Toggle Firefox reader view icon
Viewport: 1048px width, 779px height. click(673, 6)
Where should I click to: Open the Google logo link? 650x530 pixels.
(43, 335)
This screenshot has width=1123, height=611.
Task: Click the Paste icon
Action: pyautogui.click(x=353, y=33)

# # #

**WHAT IS BEING ASKED:**
Every line of the records should be reproduced exactly.

**FINISHED EXERCISE:**
Toggle Firefox reader view icon
Viewport: 1048px width, 779px height. click(673, 6)
Where should I click to: Open the Google logo link? 650x530 pixels.
(43, 335)
This screenshot has width=1123, height=611.
Task: Click the Paste icon
Action: pyautogui.click(x=353, y=33)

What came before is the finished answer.